6. Label 1 1.5mL microfuge tube for each of your experimental groups. (3 tubes for pUC18, pUC18-Empty, water 1 Control). From the -80 freezer: get enough competent cells to transfer 250 uL cells in each of the previously labeled experimental group tubes. Each freezer tube has 100uL cells. For negative control (water) you can use 100uL cells.
7. Transfer 250uL of bacterial cells to each of your ligated and empty plasmid microfuge tubes. Transfer 100uL to the water tube. Spin for 5 minutes at 10,000 rpm at 4ºC. This will cause the bacterial cells to collect in a pellet at the bottom of your tube.
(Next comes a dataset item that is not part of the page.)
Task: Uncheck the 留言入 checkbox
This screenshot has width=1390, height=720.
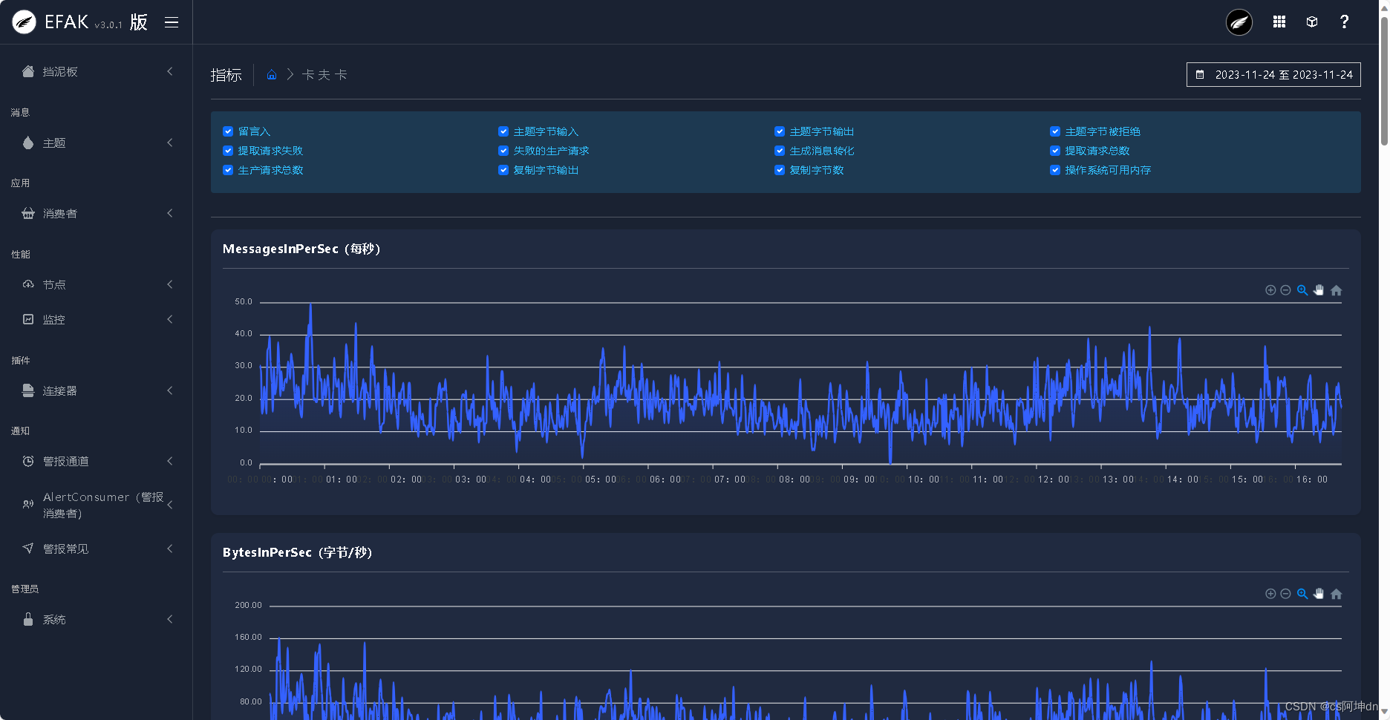Action: [228, 131]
8. Remove the supernatant without disrupting the bacterial pellets. Add 25 µL of ice cold 1x TSS buffer/tube (10uL for the water tube) and resuspend the cells by flicking the tube gently, then place the tubes on ice. [TSS buffer is LB with detergents and salts which will permeabilize cell membranes, allowing the plasmid to enter the bacterial cells].
9. Add 10µL (25ng) of ligated plasmid DNA to the cells in ligated plasmid group. Also add 25ng of empty vector to the cells in the empty vector tubes. Add 10uL of sterile water to the negative control tubes. Place back on ice. As you add these small volumes, mix gently with tip of your pipette.
10. Allow the cells to incubate for 40 minutes on ice. Do not mix the tubes during this incubation period.
11. After 40 mins, carry the ice bucket to a heat block pre-heated to 42ºC. and heat shock the cells for exactly 45 seconds, then immediately return the tubes to ice for 2 minutes. Add 250 ul of room temperature LB to each of your tubes.
12. Incubate your microcentrifuge tubes with cells in the large floor shaking incubator set to 37°C, on their side. Make sure tubes are completely shut.
13. After 60 minutes, plate cells. If you so choose, you can divide the volume of ~250µL LB/cells/DNA mixture into a plate of 10µL, 100µL, and the rest of the volume in order to see which volume grows the optimal amount of cells. Spread plates with sterile beads, and then pour used beads into white container with funnel (by the sink).